My interests though have shifted behind the scenes. i like to think of stories now all thanks to PFC. i made a short film called “The Envelope” last year for PFCONE and i am planning to make some more this year.
PFC Zindabad….
Hey Ashwin
I used to send stories to Sony TV,
For their TV series “Aahat”,
(Love spooky stuff)
sahi likha hai article
@Good one Ashwin,
Convert this whole episode in to a 5 minutes film. All your doubts will be vanished. You will play what you lived. Make RGV’s character, any film director/producer character. You have got the story. Though if you sit in the end thinking would you ever become an actor, then it would become a wanna be art film with a question mark in the ending. so convert it in to an inspirational one with more fighting spirit. Films are not only about actors and lead actors, they need many other people in different areas and one such area is writing which provides the backbone in the very begining. Story propells the imagination inside the mind of a director. He always needs a story to make a good film.
Lage Raho Aswini Babu.
Make it by any thing, Handy cam, Mobile phone camera, digital camera, or if you know animation then even that will do. But make it.

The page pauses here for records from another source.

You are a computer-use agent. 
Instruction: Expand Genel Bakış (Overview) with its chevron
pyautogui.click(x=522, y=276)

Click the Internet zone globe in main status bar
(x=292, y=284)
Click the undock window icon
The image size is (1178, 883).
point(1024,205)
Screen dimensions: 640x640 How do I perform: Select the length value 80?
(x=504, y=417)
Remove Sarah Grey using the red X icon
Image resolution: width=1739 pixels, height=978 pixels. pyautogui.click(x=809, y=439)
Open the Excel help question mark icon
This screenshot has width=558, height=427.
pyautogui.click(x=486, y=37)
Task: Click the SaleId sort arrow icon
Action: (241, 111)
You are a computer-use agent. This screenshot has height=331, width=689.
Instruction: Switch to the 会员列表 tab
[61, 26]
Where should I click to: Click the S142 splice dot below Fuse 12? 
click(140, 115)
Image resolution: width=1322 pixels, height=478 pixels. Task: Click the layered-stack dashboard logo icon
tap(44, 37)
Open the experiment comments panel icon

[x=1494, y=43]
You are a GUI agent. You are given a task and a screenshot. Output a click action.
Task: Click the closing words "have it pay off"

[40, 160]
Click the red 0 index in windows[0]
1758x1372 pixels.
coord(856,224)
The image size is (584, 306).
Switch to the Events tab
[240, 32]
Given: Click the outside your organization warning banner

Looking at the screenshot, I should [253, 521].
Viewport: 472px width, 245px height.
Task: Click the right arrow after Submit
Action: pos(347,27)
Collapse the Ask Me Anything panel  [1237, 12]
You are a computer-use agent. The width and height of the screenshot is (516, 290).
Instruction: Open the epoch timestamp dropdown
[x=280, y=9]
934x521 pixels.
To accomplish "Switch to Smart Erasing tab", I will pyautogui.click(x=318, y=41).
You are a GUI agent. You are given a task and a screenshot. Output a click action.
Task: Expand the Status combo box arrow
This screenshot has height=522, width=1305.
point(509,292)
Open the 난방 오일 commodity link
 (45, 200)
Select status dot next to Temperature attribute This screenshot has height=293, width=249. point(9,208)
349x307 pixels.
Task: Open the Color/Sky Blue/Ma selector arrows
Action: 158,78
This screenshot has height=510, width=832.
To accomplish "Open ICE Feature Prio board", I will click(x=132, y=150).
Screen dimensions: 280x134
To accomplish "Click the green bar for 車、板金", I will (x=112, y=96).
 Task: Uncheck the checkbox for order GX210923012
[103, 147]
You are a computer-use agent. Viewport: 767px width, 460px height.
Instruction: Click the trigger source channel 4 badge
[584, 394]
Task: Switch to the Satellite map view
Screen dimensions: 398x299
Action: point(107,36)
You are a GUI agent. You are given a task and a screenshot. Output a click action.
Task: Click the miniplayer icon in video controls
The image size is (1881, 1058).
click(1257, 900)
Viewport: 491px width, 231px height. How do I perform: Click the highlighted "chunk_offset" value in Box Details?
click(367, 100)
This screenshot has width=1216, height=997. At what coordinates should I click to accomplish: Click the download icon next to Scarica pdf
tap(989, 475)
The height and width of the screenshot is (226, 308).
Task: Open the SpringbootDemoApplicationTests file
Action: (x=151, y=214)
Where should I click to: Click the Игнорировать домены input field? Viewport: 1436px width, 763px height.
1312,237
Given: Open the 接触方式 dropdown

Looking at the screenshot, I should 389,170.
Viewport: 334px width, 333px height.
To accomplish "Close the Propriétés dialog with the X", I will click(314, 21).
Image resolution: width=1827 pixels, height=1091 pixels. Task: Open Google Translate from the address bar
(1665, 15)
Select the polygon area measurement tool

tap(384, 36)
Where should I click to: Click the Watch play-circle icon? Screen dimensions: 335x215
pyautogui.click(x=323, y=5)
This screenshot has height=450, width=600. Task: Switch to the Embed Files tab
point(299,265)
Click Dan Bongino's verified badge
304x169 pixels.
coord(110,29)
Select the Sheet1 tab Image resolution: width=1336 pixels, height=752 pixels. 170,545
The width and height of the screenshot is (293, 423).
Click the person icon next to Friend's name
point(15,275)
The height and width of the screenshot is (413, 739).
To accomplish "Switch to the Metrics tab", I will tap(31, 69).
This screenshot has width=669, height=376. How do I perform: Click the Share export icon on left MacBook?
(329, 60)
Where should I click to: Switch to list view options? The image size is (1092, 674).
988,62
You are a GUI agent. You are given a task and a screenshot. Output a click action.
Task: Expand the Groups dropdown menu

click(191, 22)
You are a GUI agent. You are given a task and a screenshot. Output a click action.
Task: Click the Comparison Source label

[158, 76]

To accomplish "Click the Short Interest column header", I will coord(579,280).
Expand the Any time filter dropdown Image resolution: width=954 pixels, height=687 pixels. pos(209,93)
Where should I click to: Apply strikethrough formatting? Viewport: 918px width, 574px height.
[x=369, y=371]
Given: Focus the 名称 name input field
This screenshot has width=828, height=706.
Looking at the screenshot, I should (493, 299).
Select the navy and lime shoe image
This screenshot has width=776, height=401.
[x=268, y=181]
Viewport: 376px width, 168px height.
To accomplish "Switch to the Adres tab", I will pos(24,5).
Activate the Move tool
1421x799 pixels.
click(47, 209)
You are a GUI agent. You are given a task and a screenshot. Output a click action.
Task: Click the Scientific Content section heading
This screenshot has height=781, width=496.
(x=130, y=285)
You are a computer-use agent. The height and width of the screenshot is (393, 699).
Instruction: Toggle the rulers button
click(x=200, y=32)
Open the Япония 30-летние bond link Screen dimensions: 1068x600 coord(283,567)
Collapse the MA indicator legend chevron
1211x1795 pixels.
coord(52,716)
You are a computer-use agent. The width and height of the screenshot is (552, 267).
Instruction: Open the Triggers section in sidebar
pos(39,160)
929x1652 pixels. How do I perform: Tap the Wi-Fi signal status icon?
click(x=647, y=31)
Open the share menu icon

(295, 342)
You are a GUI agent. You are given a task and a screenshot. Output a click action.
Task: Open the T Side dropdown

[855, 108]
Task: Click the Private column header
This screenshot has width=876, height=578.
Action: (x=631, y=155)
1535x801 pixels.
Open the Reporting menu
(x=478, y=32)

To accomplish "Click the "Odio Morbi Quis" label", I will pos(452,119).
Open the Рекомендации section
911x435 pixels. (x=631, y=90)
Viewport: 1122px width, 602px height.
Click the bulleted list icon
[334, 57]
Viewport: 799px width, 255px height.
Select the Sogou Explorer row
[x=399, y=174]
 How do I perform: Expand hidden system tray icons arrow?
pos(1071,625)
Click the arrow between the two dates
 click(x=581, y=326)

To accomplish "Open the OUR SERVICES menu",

Nice one Ashwin and well written! Enjoyed reading it. Keep writing, both stories for directors and posts on PFC…
Ashwin, The way you have written the above post is a perfect three-act structure man, and it is an engorssing read. You know how to tell a story. Keep trying and all the best!!
@Shekhar
thats great yaar. Did any of ur stories were selected. If yes do write about. I used to watch Aahat a lot. Me too love spooky stuff
@ RK
thank you RK. Thats a wonderful suggestion.Ill definitely try to make it. just one question : what made u write Aswini instead of ashwin.I ask this because my official or rather registered name is Ashwini.
@ DazedandConfused
thanks a lot man.Ur comment is very encouraging.
@Anand
Thank you Anand. he three act structure which u were talking about was not intended but happened.Thanx for bringing it to notice.All the best to u too.